**How to find acceleration from a position vs. time graph? **

** Answer**: Acceleration on a position vs. time graph can be obtained, numerically by having the initial position and velocity of a moving object

Or graphically, by observing the curvature of the $x-t$ graph. A graph, looking like an upside-down bowl, represents a negative acceleration and vice versa.

In this long article, we want to show you how to find constant acceleration from a position-time graph with some solved problems.

*You can skip this introduction and refer to the worked examples. *

## Types of Motion:

An object can move *at a constant speed* or have a *changing velocity*.

Suppose you are driving a car at a constant speed of $100\,{\rm km/h}$ along a straight line. What does mean by $100\,{\rm km/h}$?

The speed of $100\,{\rm km/h}$ indicates that you drive the first 100 km in the first hour, the next 100 km during the second hour, another 100 km for the third hour, and so on.

> _STORED DATA_:
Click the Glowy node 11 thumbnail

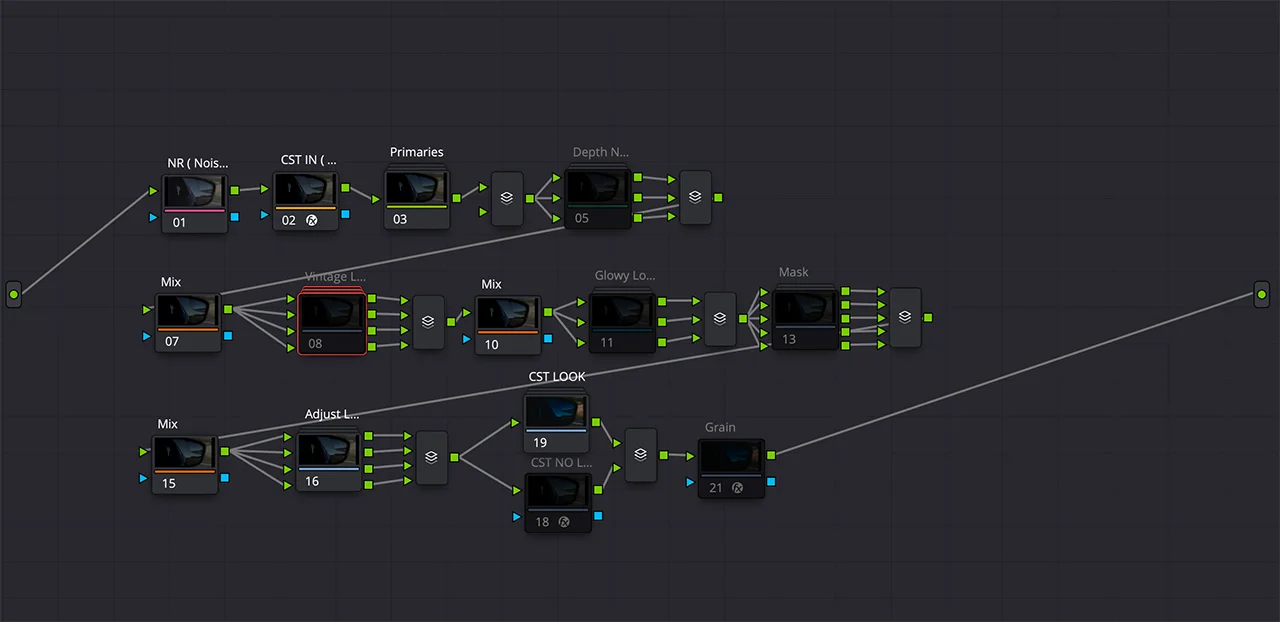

> _EXERCISE BRIEF_:
From the piece on finding acceleration from a position-time graph, reproduce word for word the passage starting at "In this long" and ending at "a *changing velocity*.".

> _FINISHED TASK_:
In this long article, we want to show you how to find constant acceleration from a position-time graph with some solved problems.

*You can skip this introduction and refer to the worked examples. *

## Types of Motion:

An object can move *at a constant speed* or have a *changing velocity*.